**Text block**
# # # #
Skip to content

Unexpected higher latencies during rolling upgrade #8189

@helenapoleri

Description

@helenapoleri

Describe the bug
We have a setup with 3 Kafka nodes. We have a system A producing records to Kafka, which are consumed by a system B. System B does some processing and produces response records to be consumed by system A.

We are experiencing unexpected higher latencies end-to-end latencies when using Strimzi and performing a rolling upgrade. We are using the default configurations.

End-to-end latency (measured at system A):
kafka-latency-rolling-edited

We have tried doing a manual restart of the Kafka pods (by killing the Kafka process PID (with a SIGTERM) for each pod and waiting for the latencies to stabilize) and we are not seeing the same behaviour.

End-to-end latency (measured at system A:

latency-kafka-manual-edited

While it might be expected that during a rolling upgrade we see a spike in latencies, we were not expecting to see such a big difference between the manual restarts and the rolling upgrade.
# # # #
**Data block**
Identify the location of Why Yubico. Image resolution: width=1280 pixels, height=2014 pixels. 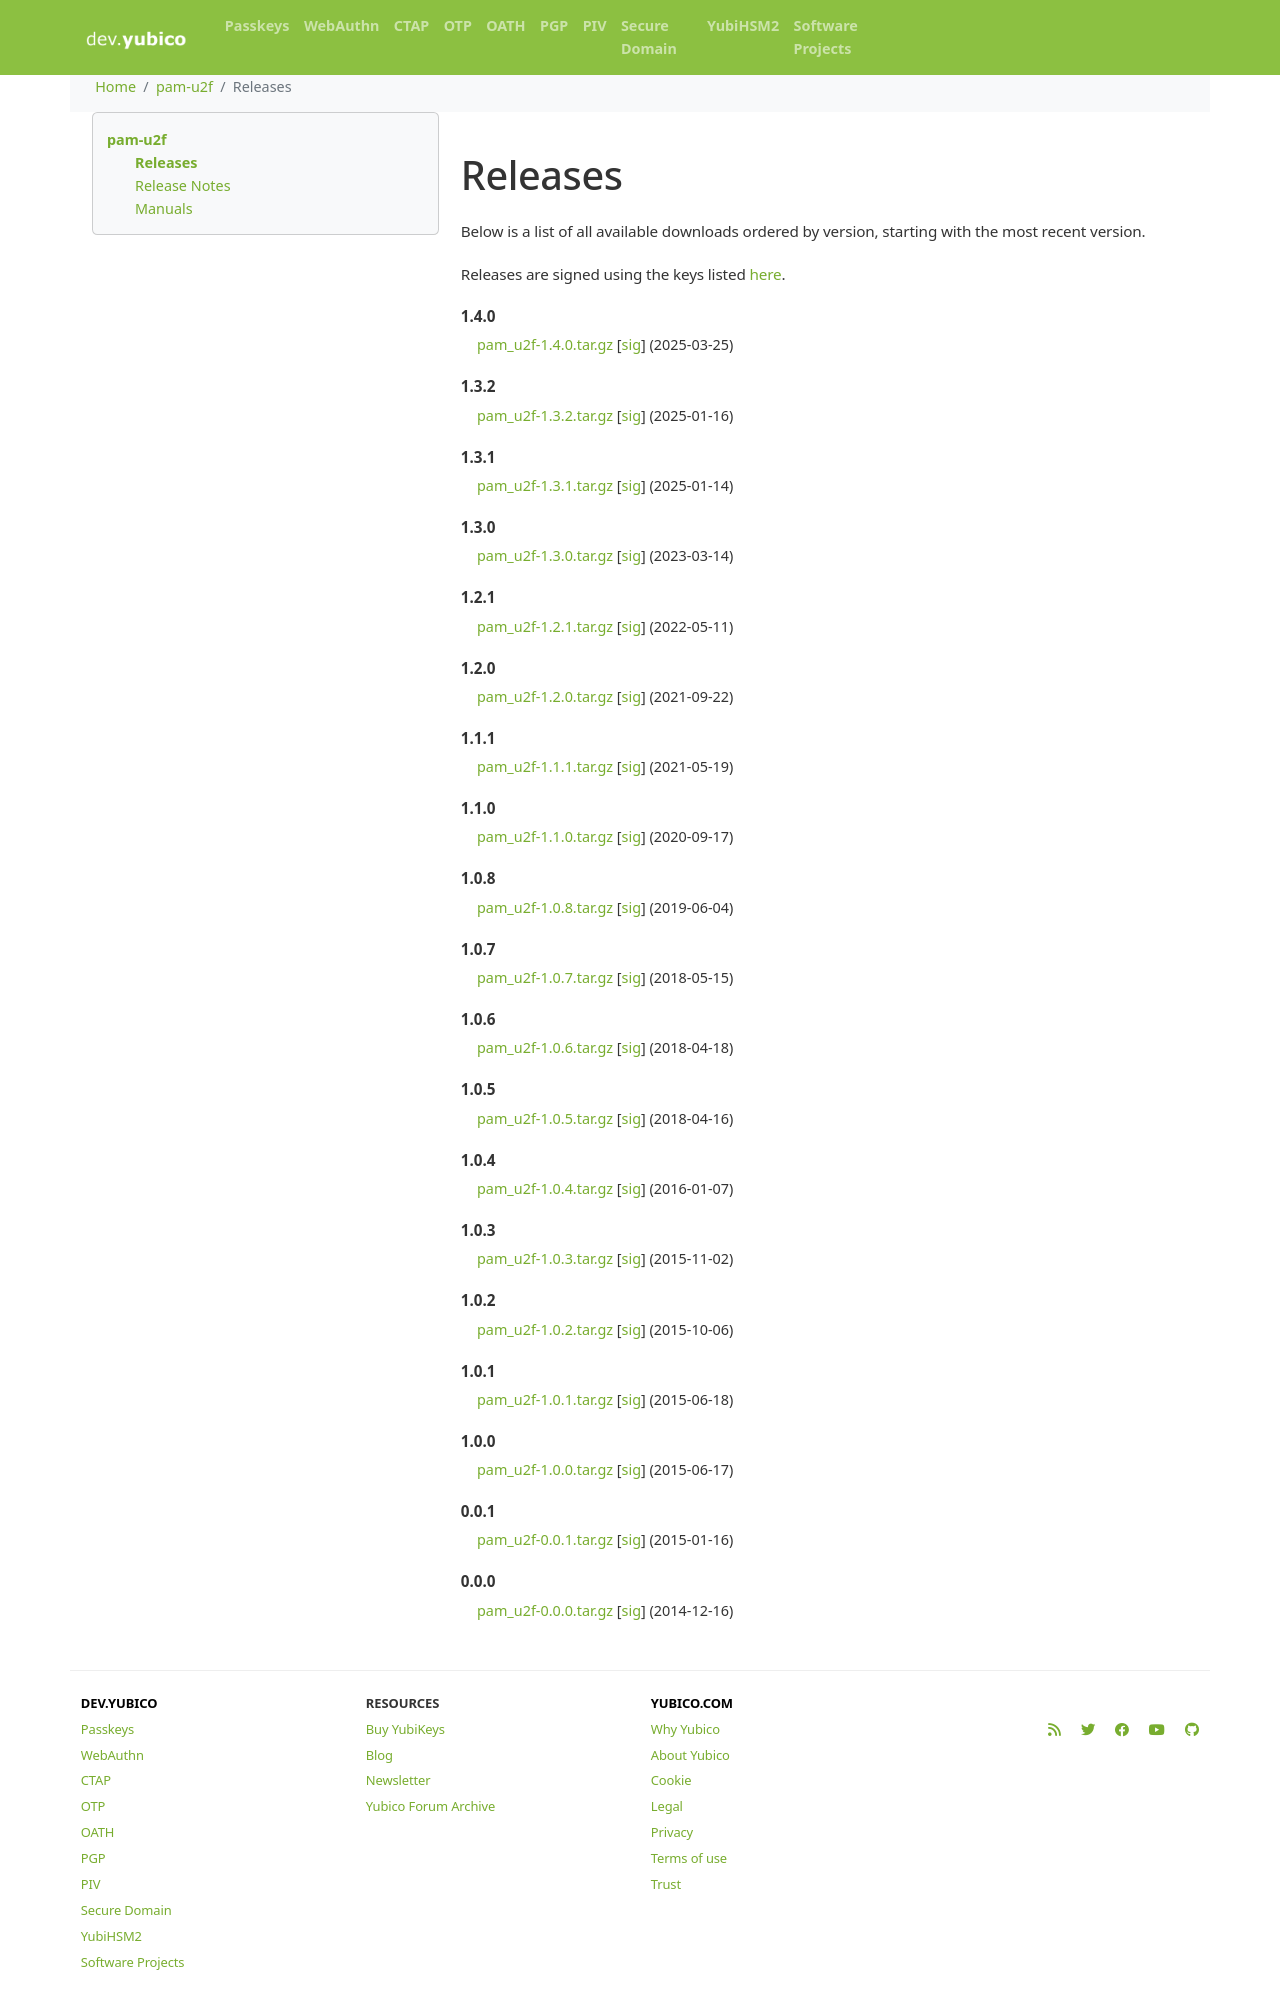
# # # #
**Exercise prompt**
Rewrite the Kafka rolling-upgrade bug report between "Describe the bug" and "the same behaviour.", inclusive, changing "system A" to "service A".

**Result below**
Describe the bug
We have a setup with 3 Kafka nodes. We have a service A producing records to Kafka, which are consumed by a system B. System B does some processing and produces response records to be consumed by service A.

We are experiencing unexpected higher latencies end-to-end latencies when using Strimzi and performing a rolling upgrade. We are using the default configurations.

End-to-end latency (measured at service A):
kafka-latency-rolling-edited

We have tried doing a manual restart of the Kafka pods (by killing the Kafka process PID (with a SIGTERM) for each pod and waiting for the latencies to stabilize) and we are not seeing the same behaviour.